Pour alimenter son réacteur de recherche à Téhéran, l’Iran a ensuite entamé la production d’uranium métal, un élément qui peut être utilisé dans la fabrication d’armes nucléaires. La limitation de certaines inspections d’installations non nucléaires par l’AIEA — y compris des sites militaires suspects — est la dernière étape en date de cette escalade.

Dimanche dernier, le chef de l’AIEA, Rafael Grossi, avait annoncé, à l’issue d’une visite à Téhéran, un accord technique « temporaire » pour maintenir une surveillance, bien que réduite, le temps que les pays signataires de l’accord international engagent des pourparlers.

La coopération de l’Iran avec le régulateur onusien du nucléaire se poursuit, avait confirmé le ministre iranien des Affaires étrangères, Mohammad Djavad Zarif, cité par l’agence officielle Irna. Mais la République islamique ne fournira pas à l’agence « les bandes enregistrées sur notre programme nucléaire », avait-il détaillé.

Selon l’Organisation iranienne de l’énergie atomique (OIEA), ces données seront « supprimées à jamais » si les sanctions ne sont pas « complètement levées d’ici trois mois ».

En revanche, si les grandes puissances parviennent à s’entendre, « nous pourrons récupérer toutes les informations » portant sur cette période, a précisé M. Grossi à l’occasion d’un séminaire en ligne organisé par le groupe de réflexion américain Nuclear Threat Initiative (NTI).

« En d’autres termes, nous saurons exactement ce qui s’est passé, combien de composants ont été fabriqués, combien de matière a été fabriquée, traitée ou enrichie et ainsi de suite, a-t-il commenté. Naturellement, c’est loin d’être une situation idéale […] mais cela offre du temps pour que les indispensables efforts diplomatiques se déploient dans les prochains jours. »

En ce qui concerne les sites nucléaires déclarés, l’incidence des limitations sera « négligeable », a estimé une source diplomatique basée à Vienne.

Vives préoccupations

Conclu à Vienne entre l’Iran et le groupe 5+1 (France, États-Unis, Royaume-Uni, Russie, Chine, Allemagne), l’accord de 2015 sur le nucléaire iranien visait initialement à encadrer le programme nucléaire de la République islamique. Malgré ses démentis, l’Iran est accusé de chercher à se doter de l’arme atomique, notamment par Israël, son ennemi juré.
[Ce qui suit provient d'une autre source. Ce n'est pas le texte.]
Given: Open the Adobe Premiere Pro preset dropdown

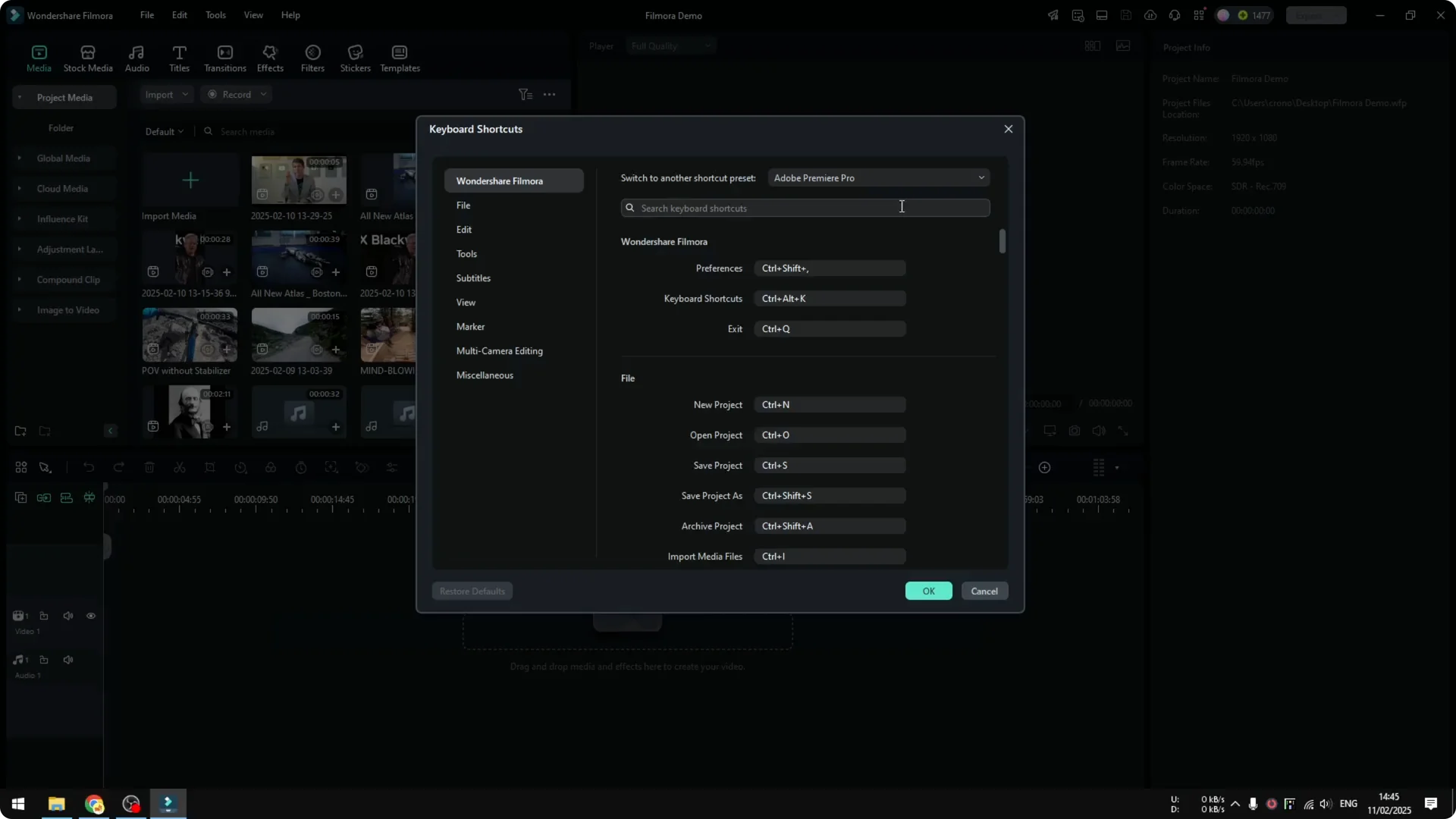Looking at the screenshot, I should coord(878,177).
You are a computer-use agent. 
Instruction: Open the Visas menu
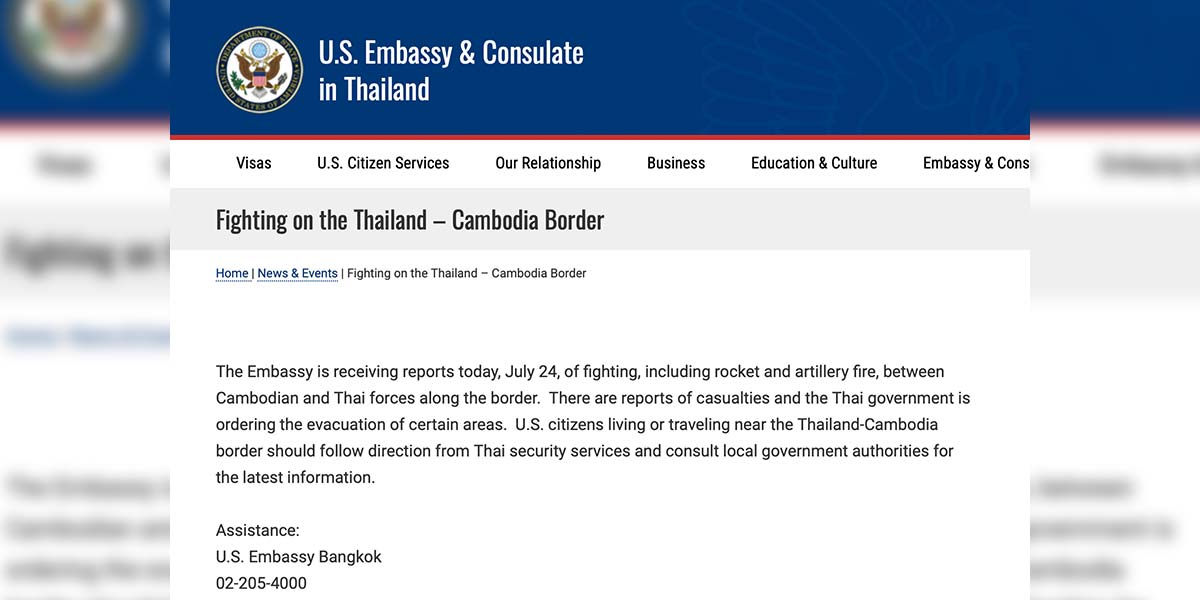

Le président américain, Joe Biden, s’est engagé à réintégrer cet accord, mais à la condition que Téhéran revienne au préalable au respect des engagements pris.

Dans ce contexte tendu, l’AIEA s’est déclarée « vivement préoccupée » par la possible présence de matière nucléaire sur un site non déclaré, celui du district de Turquzabad, en périphérie de Téhéran, selon un rapport consulté par l’AFP à Vienne. « Au bout de 18 mois, l’Iran n’a toujours pas fourni les explications nécessaires, entières et techniquement crédibles », écrit-elle.

Téhéran continue par ailleurs à accumuler de l’uranium faiblement enrichi, dont la quantité dépasse désormais de 14 fois la limite autorisée par l’accord.